Quatrième mur
La barrière imaginaire entre les interprètes et le public, qui, lorsqu'elle est « brisée », implique qu'un personnage s'adresse directement au public ou reconnaît sa présence.
Dernière mise à jourLe quatrième mur est la barrière conceptuelle qui sépare le monde fictif d'une représentation du public qui l'observe. Dans un théâtre à l'italienne traditionnel, trois murs physiques définissent le décor, et le quatrième mur est le plan invisible à travers lequel le public regarde l'action. Lorsque les interprètes maintiennent la fiction que cette barrière existe, ils se comportent comme si le public n'était pas présent, soutenant l'illusion que les événements sur scène ou à l'écran se déroulent indépendamment de toute observation. « Briser » le quatrième mur se produit lorsqu'un personnage s'adresse directement au public, reconnaît la caméra, fait référence au fait qu'il est dans une histoire, ou perturbe autrement la frontière entre fiction et réalité. Cette rupture peut être un regard fugace, un monologue soutenu, ou un principe structurel fondamental de l'ensemble de l'œuvre.
Les ruptures du quatrième mur ont une longue et variée histoire à travers les traditions dramatiques. Dans le théâtre grec ancien, le chœur s'adressait régulièrement au public, servant d'intermédiaire entre le monde de la pièce et celui des spectateurs. Les personnages de Shakespeare brisent fréquemment le quatrième mur : l'épilogue de Puck dans A Midsummer Night's Dream (Le Songe d'une nuit d'été) demande directement au public ses applaudissements, et le soliloque d'ouverture de Richard III établit une relation de connivence avec le spectateur qui persiste tout au long de la pièce. Au cinéma, Annie Hall de Woody Allen utilise les ruptures du quatrième mur à des fins comiques et philosophiques, Alvy Singer se tournant vers la caméra pour commenter des conversations en cours. Ferris Bueller's Day Off (La Folle Journée de Ferris Bueller) fait de la rupture du quatrième mur son concept central, les adresses directes de Matthew Broderick créant une complicité irrésistible entre personnage et spectateur. En télévision, Fleabag a révolutionné la technique en utilisant les ruptures du quatrième mur comme expression du mécanisme de défense émotionnel de la protagoniste, rendant le public complice de sa fuite jusqu'à un moment clé où un autre personnage remarque qu'elle brise le quatrième mur, faisant s'effondrer la distinction entre le moi public et privé du personnage.

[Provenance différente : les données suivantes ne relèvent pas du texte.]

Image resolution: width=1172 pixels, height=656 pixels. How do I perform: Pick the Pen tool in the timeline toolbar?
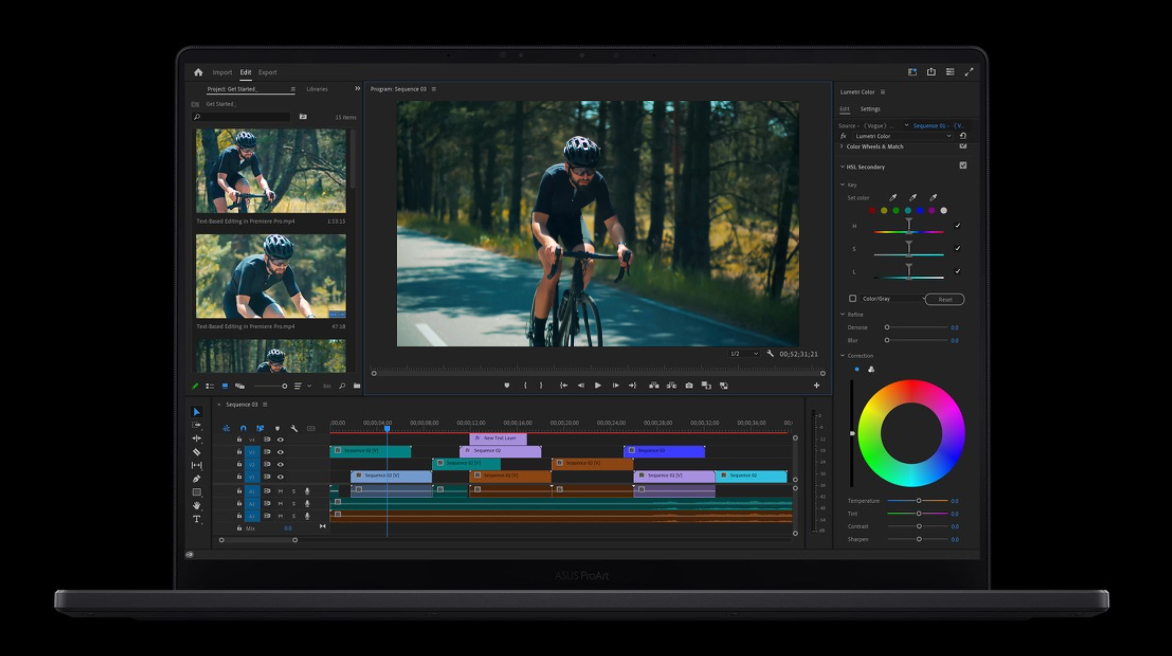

Utiliser efficacement les ruptures du quatrième mur exige de comprendre ce que la technique fait à la relation du public avec l'histoire. Chaque rupture brise momentanément l'illusion fictive, rappelant aux spectateurs qu'ils regardent un récit construit. Cela peut créer de l'intimité et de la confiance, comme lorsqu'un personnage se confie directement au public, ou cela peut créer de l'aliénation et de la distance critique, comme dans le théâtre épique de Bertolt Brecht, où les ruptures du quatrième mur sont conçues pour empêcher l'absorption émotionnelle et encourager l'engagement intellectuel. Avant d'employer cette technique, décidez quelle fonction elle remplit dans votre œuvre spécifique. Une rupture du quatrième mur qui n'existe que par nouveauté semblera artificielle ; une rupture qui révèle le personnage, approfondit le thème ou crée un effet impossible par des moyens conventionnels semblera essentielle. Établissez les règles de vos ruptures du quatrième mur tôt et maintenez la cohérence. Si un personnage s'adresse au public dans la première scène, celui-ci acceptera la convention pour le reste de l'œuvre. Si une rupture du quatrième mur apparaît pour la première fois au troisième acte, elle semblera discordante, à moins que cette perturbation ne soit l'effet recherché.